The real hit off «Rapture» was «Sweet Love» and it really is not bad at all, having too been written ‒ partially at least ‒ by her (which means that it is more than possible that you are going to see it here on some Friday). But I always preferred the second most known song off that record, the not exactly title song but anyway the one which gave the title to the album and that is «Caught Up In The Rapture». I don’t know why...Maybe it’s because I think that Garry Glenn’s music (using the technique of the two separate choruses which we have to say that are really the essence of the song because the verses are rather weak) is a little better while Dianne Quander’s lyrics ‒ another proof really that there should be a law that the words for such kind of love songs should be written only by women, only them probably can feel as deep that kind of emotion as for being capable to communicate it so well...- are not particularly original of course but at least go a step further than just the array of clichés of «Sweet Love». Both are just soul ballads but «Caught Up In The Rapture» has that extra something that makes it a better vehicle for Baker’s voice, giving it more room to move.
From then on everything really is up to that voice...And nothing more is really needed when you possess an instrument of such power and clarity and with unlimited capabilities but also you know ‒ so much like Aretha again...- instinctively what to do with it, how to use it in the best possible way to get the maximum of results. In this case this voice is let loose to sweep everything away like an aural typhoon, soaring between notes with a phrasing which is just impeccable, nailing every note with exemplary precision but also with emotion oozing out of every syllable though not trying at all and of course without even a hint of pretension and that’s why it is not even in the slightest sugary...
Just raw emotion like a true force of nature, soul at its best, soul like it has to be and even its very name implies that, soul of the kind Queen ‘Retha, Otis, Sam and Marvin carved and shaped out of the lust of the body, the longing of the heart and the yearning of the ‒ real this time! ‒ soul and taught it to the next generations. Only her vocalizing in the intro and before the second verse or the masterful and at the same time smooth as the finest velvet way she takes over the main chorus, when she manages to squeeze countless colours and moods in one and single note, carries so much sensuality that could make the Shakiras and the Fergies of today so ashamed as to run and lock themselves in their ludicrously expensive studios together with their two ‒ thousand ‒ bucks ‒ a ‒ day producers and their vocal coaches in a desperate attempt to recreate it.
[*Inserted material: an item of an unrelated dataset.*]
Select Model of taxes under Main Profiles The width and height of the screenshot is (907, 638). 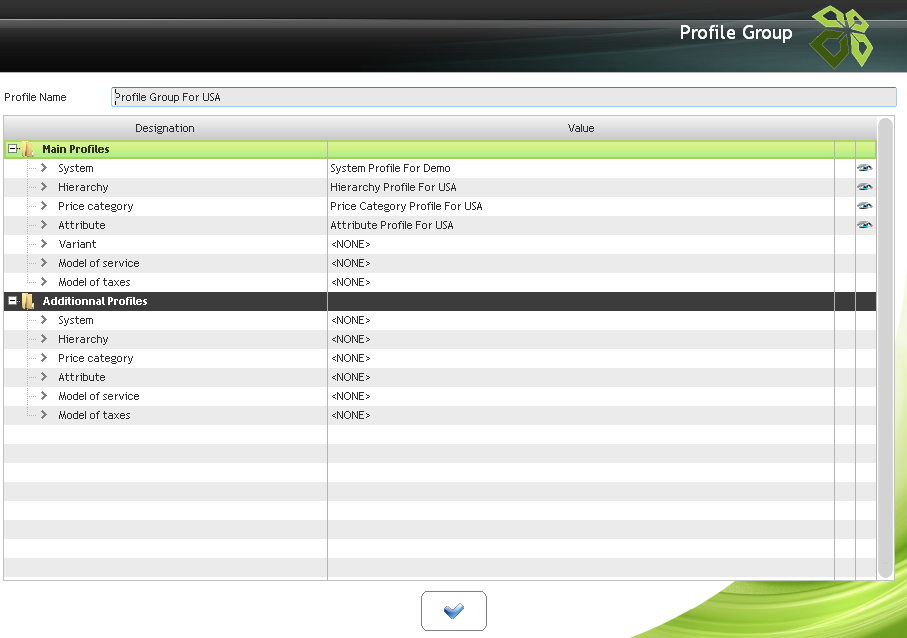click(x=94, y=282)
No use though, they just can’t do it in a million years and as much as they try...
No offence really to those girls, they are alright, they put on a good show and I quite like hearing some of their songs when I’m having fun at some place. But on another level...I’m afraid that they just don’t cut it. They can only move or rather be masturbation fodder (themselves much more than their songs...) to sixteen year old boys. On the other hand people like Anita Baker are first of all addressing adults. Adults who can very well tell the difference between «cuming» and «making love» just like they know that the latter is always an activity that involves two consenting adults together...Because this is a fundamental difference that there is always in life and of course it exists and between the people that are in this site. It’s only those adults who can really understand the kind of the turbulent and transcending inner elation that Anita implies when she sings «Nothing else can compare/When I feel the magic of you» and of course to actually feel it...like I wish to happen to you this weekend if you are one of them!
When we met I always knew
I would feel the magic for you
On my mind constantly
In my arms is where you should be
I love you here by me baby
You let my love fly free
I want you in my life for all time
Caught up in the rapture of love
Nothing else can compare
When I feel the magic of you
We stand side by side
Till the storms of life pass us by
Light my life, warm my heart
Say tonight will be just the start
I love you here by me baby
You let my love fly free
I want you in my life for all time
Caught up in the rapture of love
Nothing else can compare
When I feel the magic of you
The feeling's always new
Caught up in the rapture of you
I love you here by me baby
You let my love fly free
I want you in my life for all time
Caught up in the rapture of love
Caught up in the rapture of love...



Just me but with all the ego left at the door...


ghraios2 56M

7/18/2008 3:23 am

buddy with your post you just reminded me all the bad taste of that decade, especially in clothes...i thought that time, that some passers by when i was sitting in my cafe drinking my beers were there for me just to amuse me...and in fact they did so by just not doing anything else but wearing all these funny clothes...and the best of all was that they were feeling so good about it...i really thinking it now more clearly i believe that i couldnt ever hate such a decade which offer to me so much laugh.... by the way, very nice lines

clown in the shadows


lonelynights63 replies on 7/18/2008 5:57 am:
By "lines" do you mean the song? The only thing I didn't get, with everything else of course I agree...

ghraios2 56M

7/18/2008 6:11 am

Yes, i mean the song and i thought you understood my perfect english till now

clown in the shadows


lonelynights63 replies on 7/18/2008 6:46 am:
Just wanted to be sure about that...

rm_marcia550 62F
2439 posts
7/18/2008 11:15 am

nicely wrapped up.


lonelynights63 replies on 7/18/2008 8:00 pm:
Thank you.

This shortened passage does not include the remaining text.